May 12, 2003
Part of the government's so-called "war on terror" has been to convince us that we are at risk from terrorists having biological weapons like smallpox.
Since smallpox was wiped out worldwide, 20 years ago, the only known smallpox is in samples kept in 2 secure research labs. The Bush administration has insisted that health workers should get smallpox vaccinations "just in case" some terrorist may have been holding onto some other samples somewhere for those 20 years.
Health care workers, however, are good at calculating health risks. The vast majority won't accept the vaccinations. The government itself says that 1 in 25,000 vaccinated people will have serious or fatal reactions from the vaccine. This is a high risk all by itself. But so far, out of about 35,000 health-care workers who have taken the vaccinations, 13 cases of serious reaction are already on file. This is much more risky! And four deaths are "under investigation."

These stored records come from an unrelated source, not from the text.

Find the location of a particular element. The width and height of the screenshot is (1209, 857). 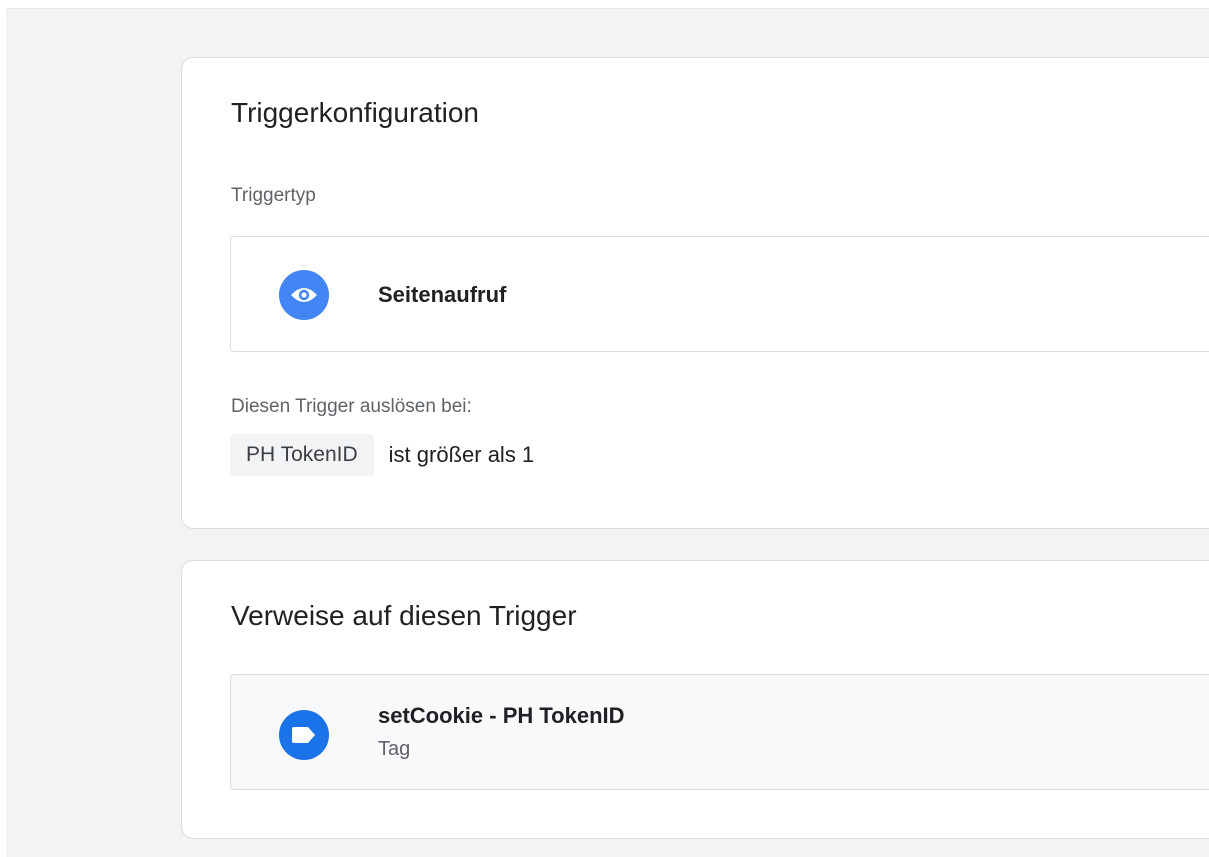

card-title: Verweise auf diesen Trigger is located at coordinates (404, 616).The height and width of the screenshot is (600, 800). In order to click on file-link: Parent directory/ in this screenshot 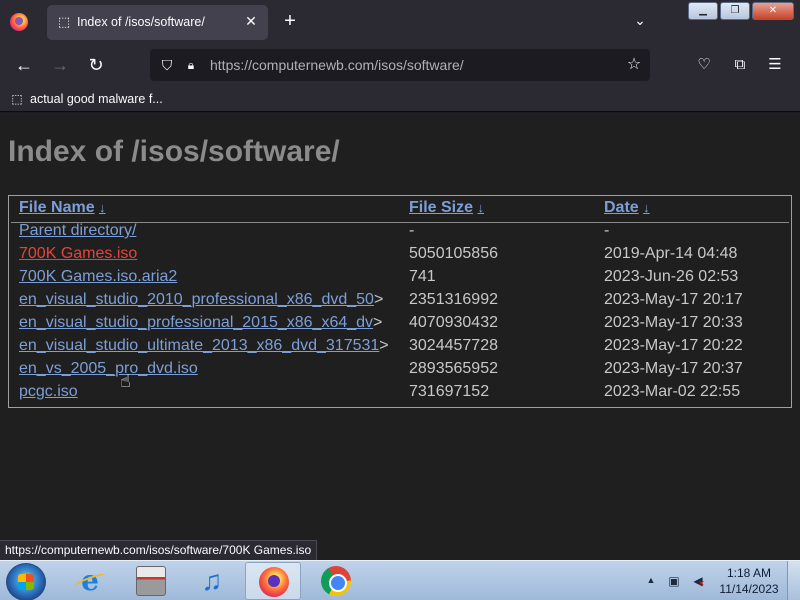, I will do `click(78, 230)`.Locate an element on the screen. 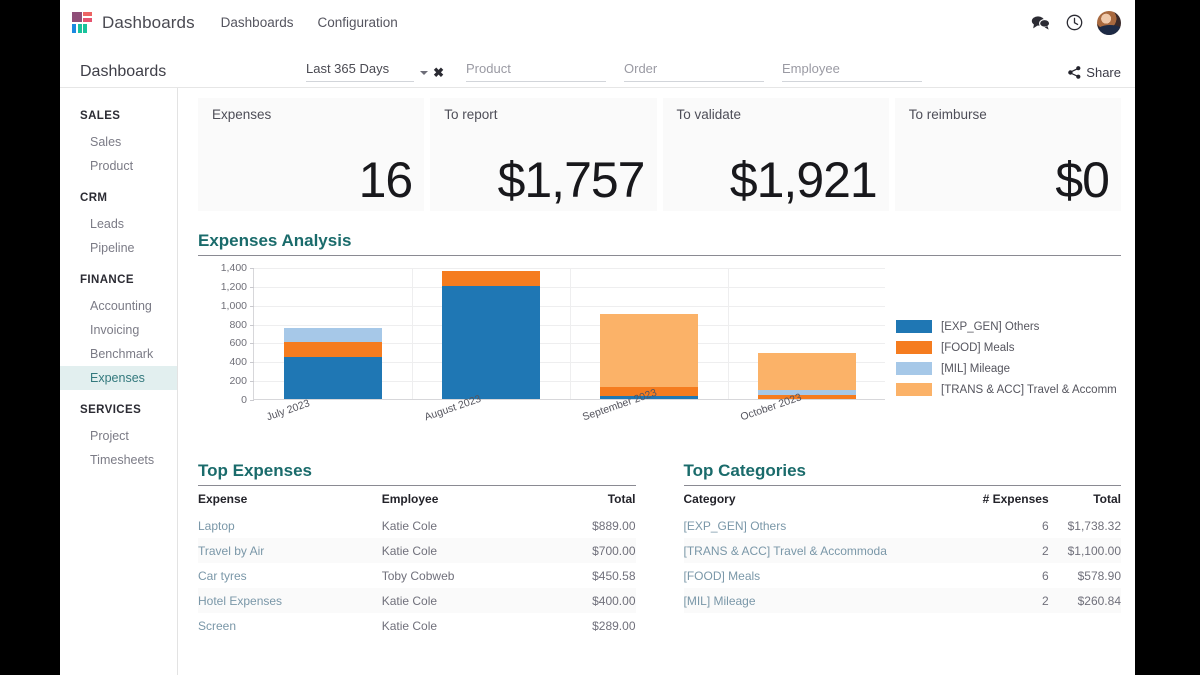 Image resolution: width=1200 pixels, height=675 pixels. table-cell: [TRANS & ACC] Travel & Accommoda is located at coordinates (822, 550).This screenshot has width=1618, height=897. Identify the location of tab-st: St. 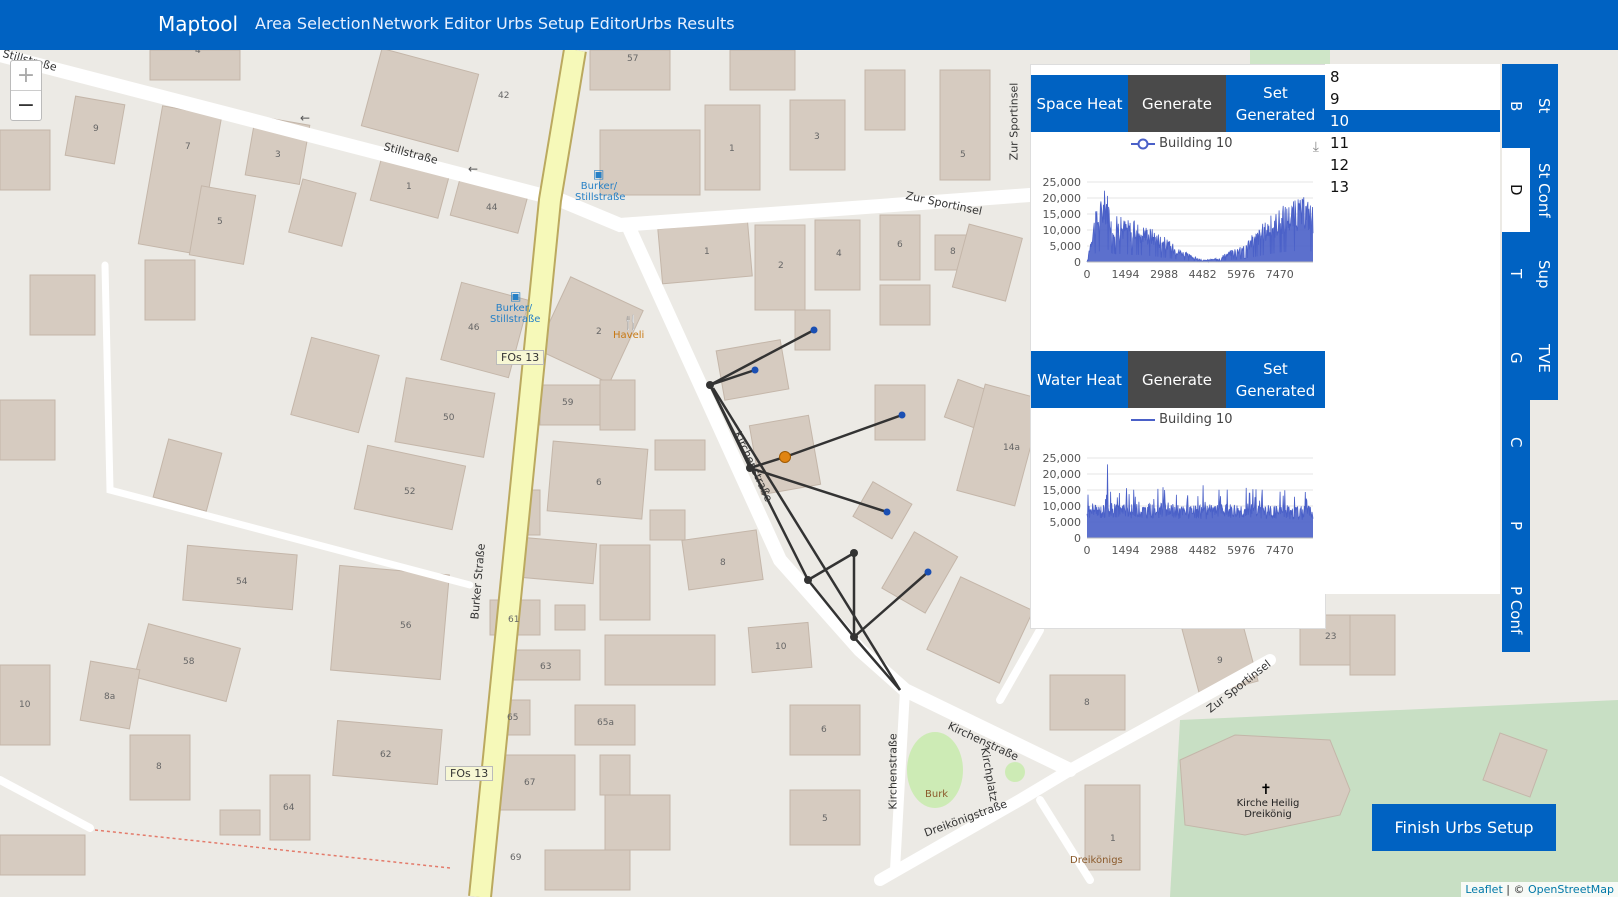
(1544, 106).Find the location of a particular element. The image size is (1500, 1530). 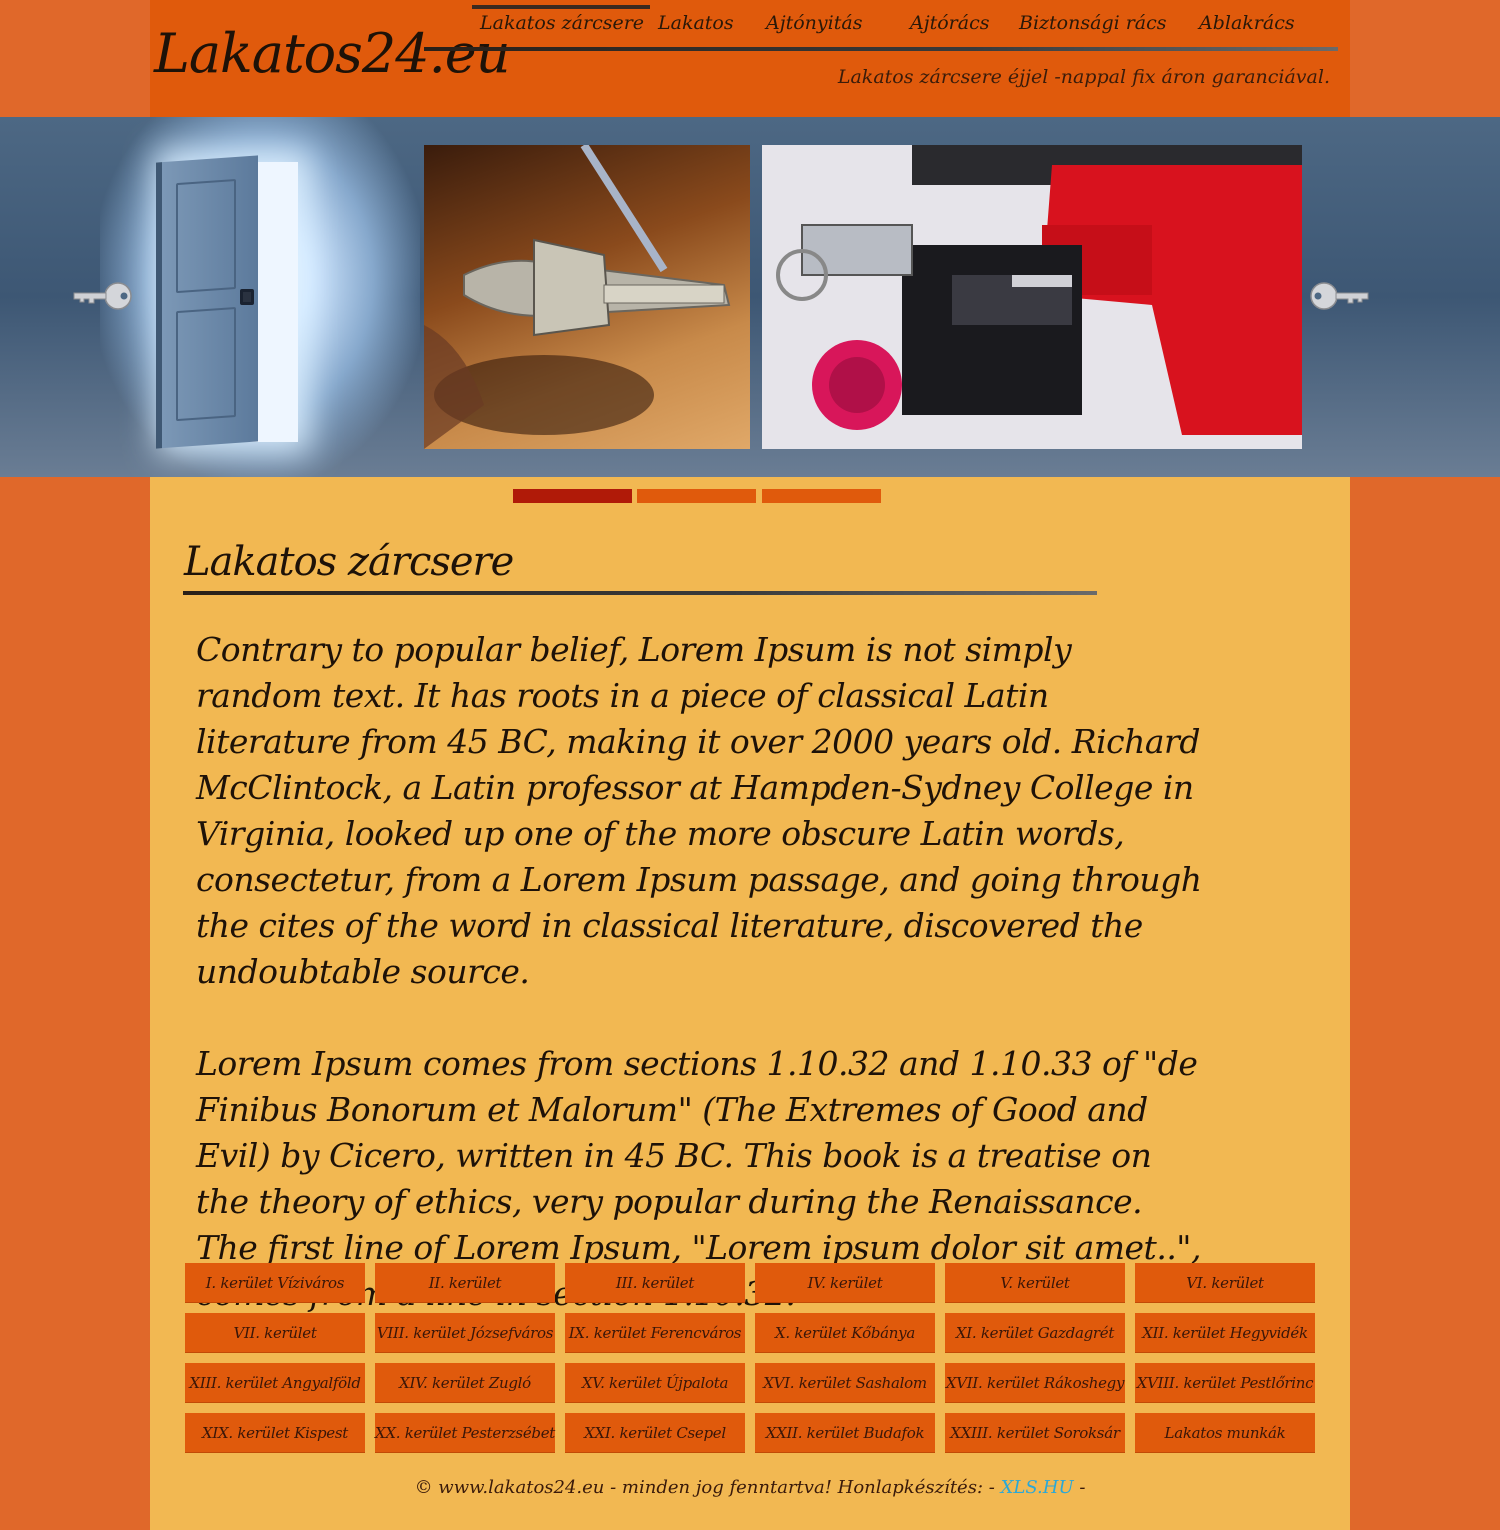

district-link: V. kerület is located at coordinates (1035, 1283).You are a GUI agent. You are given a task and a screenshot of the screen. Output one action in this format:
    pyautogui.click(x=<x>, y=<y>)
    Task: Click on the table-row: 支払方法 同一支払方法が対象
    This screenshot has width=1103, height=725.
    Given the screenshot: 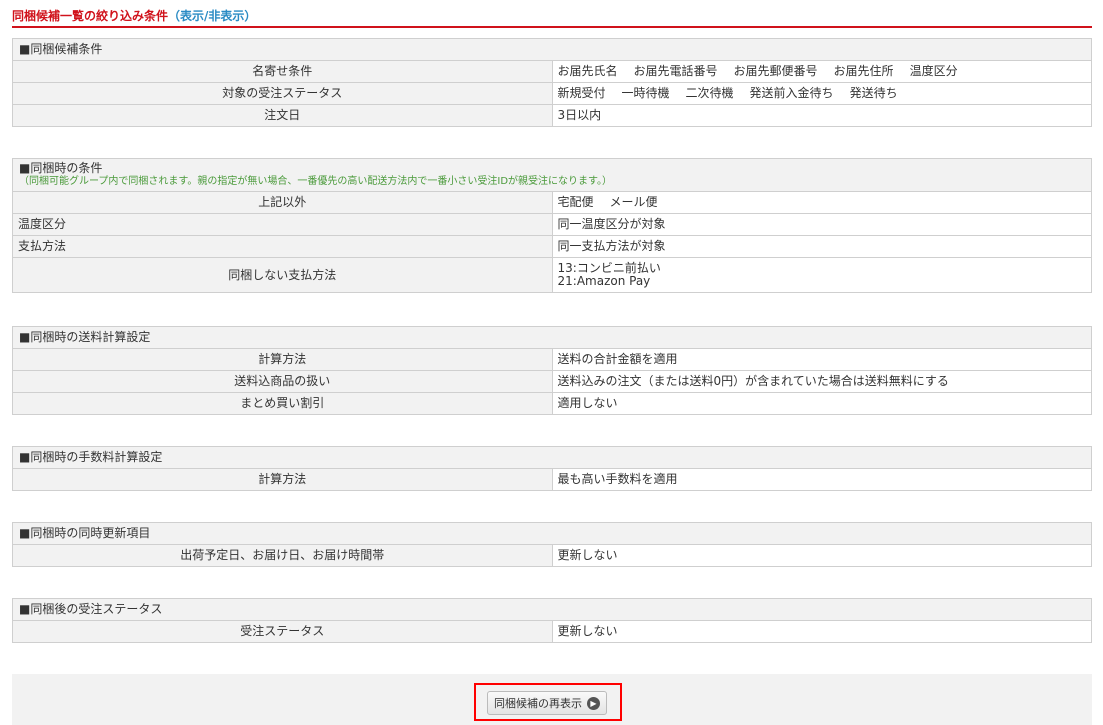 What is the action you would take?
    pyautogui.click(x=552, y=246)
    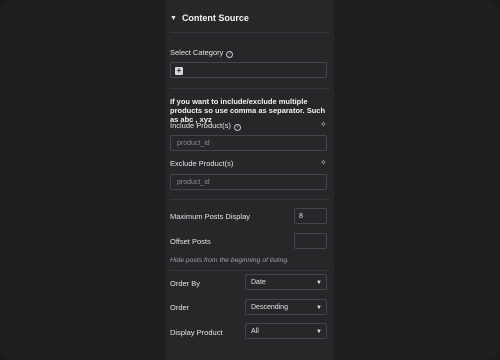  What do you see at coordinates (194, 144) in the screenshot?
I see `include-products-placeholder: product_id` at bounding box center [194, 144].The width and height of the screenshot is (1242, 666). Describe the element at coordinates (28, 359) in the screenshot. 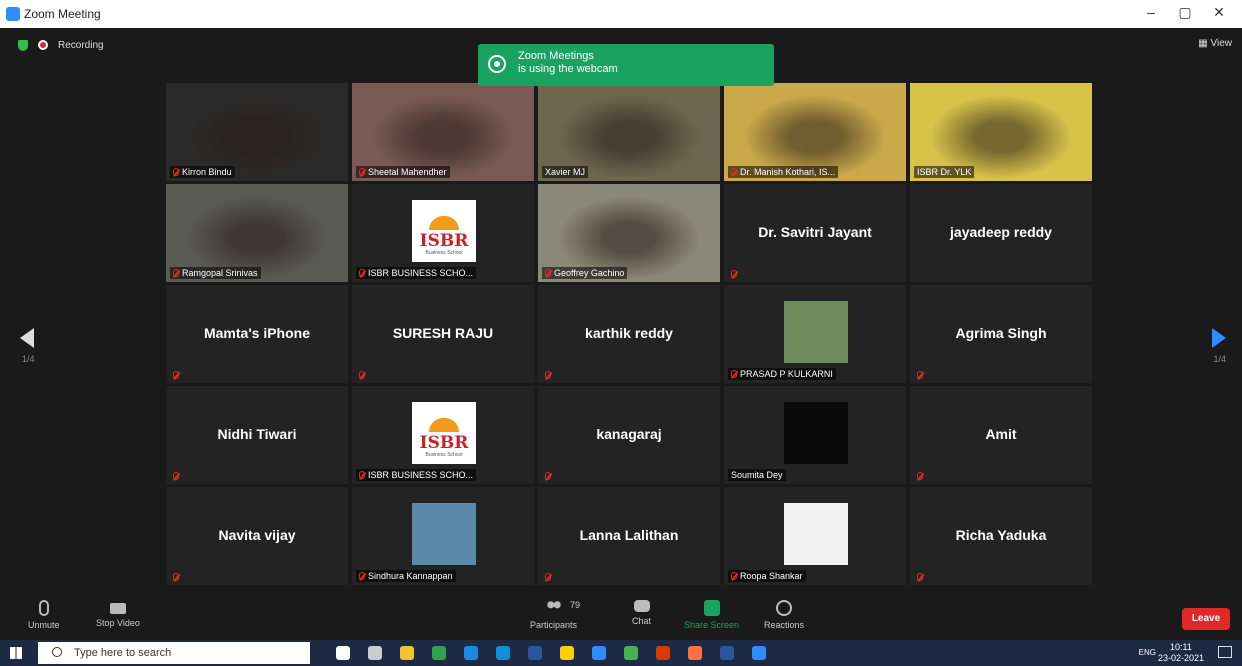

I see `page-indicator-left: 1/4` at that location.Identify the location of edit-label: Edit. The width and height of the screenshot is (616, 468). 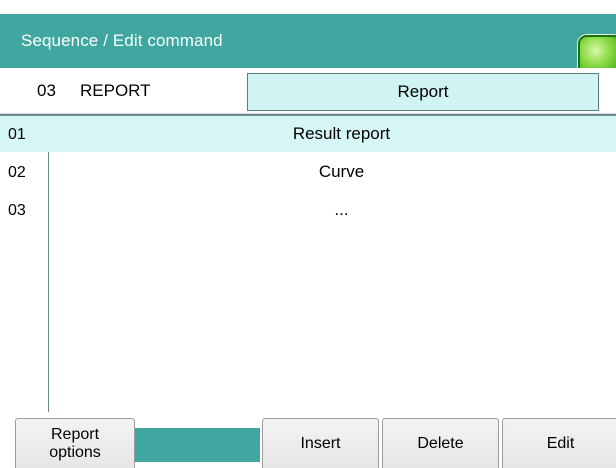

From the beginning, the government's campaign has been a propaganda campaign, not a health campaign. It was a campaign to influence the U.S. population not only to accept the invasion of Iraq, but to accept whatever the government does to anyone in the name of the "war on terror."
Any one of us is much more likely to win a multimillion-dollar lottery than to fall victim to a terrorist's smallpox. Why should we trade those odds for one in 25,000, let alone one in 2,692?
This government had no problem accepting a certain number of sure deaths from its vaccinations, not when the campaign could be so useful for manipulating the population at large.
All those workers who refused smallpox vaccinations understood that believing the government was the riskiest thing they could do. They were right.